Sei agenti di polizia sono processati a Nîmes per violenza aggravata a margine di una partita di Ligue 1
https://www.mediapart.fr/journal/france/040925/six-policiers-sont-juges-nimes-pour-violences-aggravees-en-marge-d-un-match-de-ligue-1
di ultrajambon
5 commenti
> septembre 2018
Ah oui quand même
> Le 22 septembre 2018, avec quelques amis, Christophe B., supporter niçois, fait le déplacement jusqu’au stade de la Mosson de Montpellier. À l’entrée de l’enceinte, contrôlé et interpellé par des policiers de la section d’intervention rapide (SIR), il est placé en garde à vue et poursuivi pour violences et outrages sur deux des agents. Alors âgé de 28 ans, ce supporter au casier judiciaire vierge encourt jusqu’à cinq années d’emprisonnement.
> Selon les policiers qui l’ont interpellé, « pris de boisson », il aurait tenté de se soustraire aux palpations, les insultant. Il les aurait « repoussés », se débattant « violemment et portant des coups » à plusieurs d’entre eux. Contraints de l’amener au sol pour le menotter, le supporter se serait lui-même ouvert l’arcade. L’un des policiers, Franck C., a insisté sur la « grande difficulté » à maîtriser le supporter, vu « son gabarit et la violence de ses coups ».
> Toujours selon les fonctionnaires, les enregistrements de la vidéosurveillance confirmeraient leurs déclarations. Le rédacteur du procès-verbal, l’officier de police judiciaire Jean-Bernard N., rapporte en effet que, selon les images, Christophe B. aurait « pointé du doigt chacun des policiers », et les aurait repoussés.

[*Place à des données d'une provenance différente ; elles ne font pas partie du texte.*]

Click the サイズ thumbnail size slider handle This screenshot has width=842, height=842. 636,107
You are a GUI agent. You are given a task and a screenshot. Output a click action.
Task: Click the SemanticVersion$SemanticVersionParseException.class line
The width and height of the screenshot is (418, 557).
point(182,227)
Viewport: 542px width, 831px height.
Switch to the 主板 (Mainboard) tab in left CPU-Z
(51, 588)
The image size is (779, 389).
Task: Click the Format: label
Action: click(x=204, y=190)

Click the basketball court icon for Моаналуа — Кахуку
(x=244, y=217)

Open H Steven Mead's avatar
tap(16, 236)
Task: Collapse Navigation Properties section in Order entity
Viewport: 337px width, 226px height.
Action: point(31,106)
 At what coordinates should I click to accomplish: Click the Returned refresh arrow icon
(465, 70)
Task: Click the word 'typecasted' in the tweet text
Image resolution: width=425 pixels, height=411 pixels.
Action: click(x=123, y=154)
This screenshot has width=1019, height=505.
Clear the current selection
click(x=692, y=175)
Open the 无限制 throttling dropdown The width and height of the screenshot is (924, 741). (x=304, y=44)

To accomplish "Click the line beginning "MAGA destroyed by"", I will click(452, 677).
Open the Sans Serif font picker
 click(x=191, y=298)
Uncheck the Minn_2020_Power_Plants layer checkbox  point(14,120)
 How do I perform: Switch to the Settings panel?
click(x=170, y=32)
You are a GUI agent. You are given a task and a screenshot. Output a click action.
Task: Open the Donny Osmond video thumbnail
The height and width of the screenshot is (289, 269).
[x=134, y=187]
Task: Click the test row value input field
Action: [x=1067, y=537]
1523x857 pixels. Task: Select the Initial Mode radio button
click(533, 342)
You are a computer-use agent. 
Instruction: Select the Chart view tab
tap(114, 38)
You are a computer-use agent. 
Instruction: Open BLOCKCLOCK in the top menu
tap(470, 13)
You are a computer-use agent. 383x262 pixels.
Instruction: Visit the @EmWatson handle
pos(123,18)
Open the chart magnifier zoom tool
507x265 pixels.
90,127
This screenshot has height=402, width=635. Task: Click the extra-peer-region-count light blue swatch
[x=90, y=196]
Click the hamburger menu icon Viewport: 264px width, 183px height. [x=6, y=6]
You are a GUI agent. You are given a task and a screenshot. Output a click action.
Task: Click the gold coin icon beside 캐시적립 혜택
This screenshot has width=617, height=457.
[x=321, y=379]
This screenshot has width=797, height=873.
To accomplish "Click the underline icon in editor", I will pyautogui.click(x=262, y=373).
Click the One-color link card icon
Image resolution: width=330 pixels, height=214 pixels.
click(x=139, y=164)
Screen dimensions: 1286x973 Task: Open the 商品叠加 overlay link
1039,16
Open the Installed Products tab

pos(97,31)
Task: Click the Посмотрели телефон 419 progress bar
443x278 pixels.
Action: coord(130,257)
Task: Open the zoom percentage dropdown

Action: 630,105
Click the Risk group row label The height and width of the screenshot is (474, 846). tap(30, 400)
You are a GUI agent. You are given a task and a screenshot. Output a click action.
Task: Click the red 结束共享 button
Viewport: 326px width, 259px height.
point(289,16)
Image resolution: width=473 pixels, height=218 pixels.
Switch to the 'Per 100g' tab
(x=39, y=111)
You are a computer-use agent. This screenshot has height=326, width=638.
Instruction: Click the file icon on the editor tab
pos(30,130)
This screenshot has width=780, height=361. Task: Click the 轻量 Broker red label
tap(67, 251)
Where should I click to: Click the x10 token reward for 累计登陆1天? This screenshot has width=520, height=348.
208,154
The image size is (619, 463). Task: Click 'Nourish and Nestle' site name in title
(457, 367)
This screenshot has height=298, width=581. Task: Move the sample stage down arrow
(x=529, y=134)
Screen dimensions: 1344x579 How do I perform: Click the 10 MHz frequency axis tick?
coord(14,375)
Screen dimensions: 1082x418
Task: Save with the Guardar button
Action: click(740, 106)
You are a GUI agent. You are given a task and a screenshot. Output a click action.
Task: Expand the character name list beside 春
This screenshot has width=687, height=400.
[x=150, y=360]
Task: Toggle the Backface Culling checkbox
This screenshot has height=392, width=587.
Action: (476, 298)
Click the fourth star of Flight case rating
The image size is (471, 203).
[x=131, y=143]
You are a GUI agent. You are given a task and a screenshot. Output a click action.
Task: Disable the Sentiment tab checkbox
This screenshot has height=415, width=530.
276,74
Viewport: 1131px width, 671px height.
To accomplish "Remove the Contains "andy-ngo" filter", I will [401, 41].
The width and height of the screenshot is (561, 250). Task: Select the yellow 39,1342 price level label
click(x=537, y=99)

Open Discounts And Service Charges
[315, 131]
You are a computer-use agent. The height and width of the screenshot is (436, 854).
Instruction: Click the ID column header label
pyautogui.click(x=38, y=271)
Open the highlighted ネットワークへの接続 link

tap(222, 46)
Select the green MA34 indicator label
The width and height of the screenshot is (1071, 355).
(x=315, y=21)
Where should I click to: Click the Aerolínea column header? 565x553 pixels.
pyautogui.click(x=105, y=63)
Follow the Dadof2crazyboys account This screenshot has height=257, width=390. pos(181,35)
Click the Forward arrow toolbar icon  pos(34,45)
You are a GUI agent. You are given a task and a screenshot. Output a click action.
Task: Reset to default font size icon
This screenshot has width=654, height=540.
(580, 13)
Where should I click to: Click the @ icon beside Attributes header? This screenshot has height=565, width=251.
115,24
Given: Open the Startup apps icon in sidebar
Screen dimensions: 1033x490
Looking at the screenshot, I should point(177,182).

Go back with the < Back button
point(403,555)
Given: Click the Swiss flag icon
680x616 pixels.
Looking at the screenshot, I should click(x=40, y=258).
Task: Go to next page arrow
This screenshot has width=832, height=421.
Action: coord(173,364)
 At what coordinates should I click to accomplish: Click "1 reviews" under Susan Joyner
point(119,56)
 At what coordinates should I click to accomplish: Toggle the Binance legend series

> Deux des policiers, Xavier F. et Franck C., auraient été blessés au pouce par le supporter, l’un souffrant d’une entorse et l’autre de contusions. Pour ces faits, ils déposent plainte contre le supporter et demandent des dommages-intérêts.
> À l’issue des quarante-huit heures passées en garde à vue à la suite de son interpellation, Christophe B. se retrouve donc poursuivi et est présenté devant un juge en comparution immédiate.
> Au cours de sa garde à vue, il a dû être transporté aux urgences de l’hôpital de Montpellier. Le constat médical fait état d’un « traumatisme crânien avec brève perte de conscience », d’une fracture sous l’œil, de plusieurs blessures et abrasions au visage dont une « trace ecchymotique d’empreintes de semelles de chaussures », trace relevée également sur son dos.
On ne devrait pas manquer des respect à qui que ce soit, policier ou non, mais putain quand est-ce qu’ils vont comprendre qu’en tant que représentants des forces de l’ordre ils sont sensés pouvoir maîtriser quelqu’un sans lui exploser la gueule ? J’en peux plus d’entendre des policiers, agents de sécu… dire qu’ils n’ont fait que se défendre, sérieux, avec des protections et des armes à disposition ça devrait JAMAIS arriver.
>L’un des policiers auteurs des violences regrette l’absence d’ordres de la part de sa hiérarchie le soir des faits et finit par questionner le magistrat : « Quand il n’y a pas d’ordres, on fait comment ? »
On suit les ordres du ministre de l’intérieur “On tape”.
Même le procureur a essayé de classer sans suite… Enfin de vomir sérieux.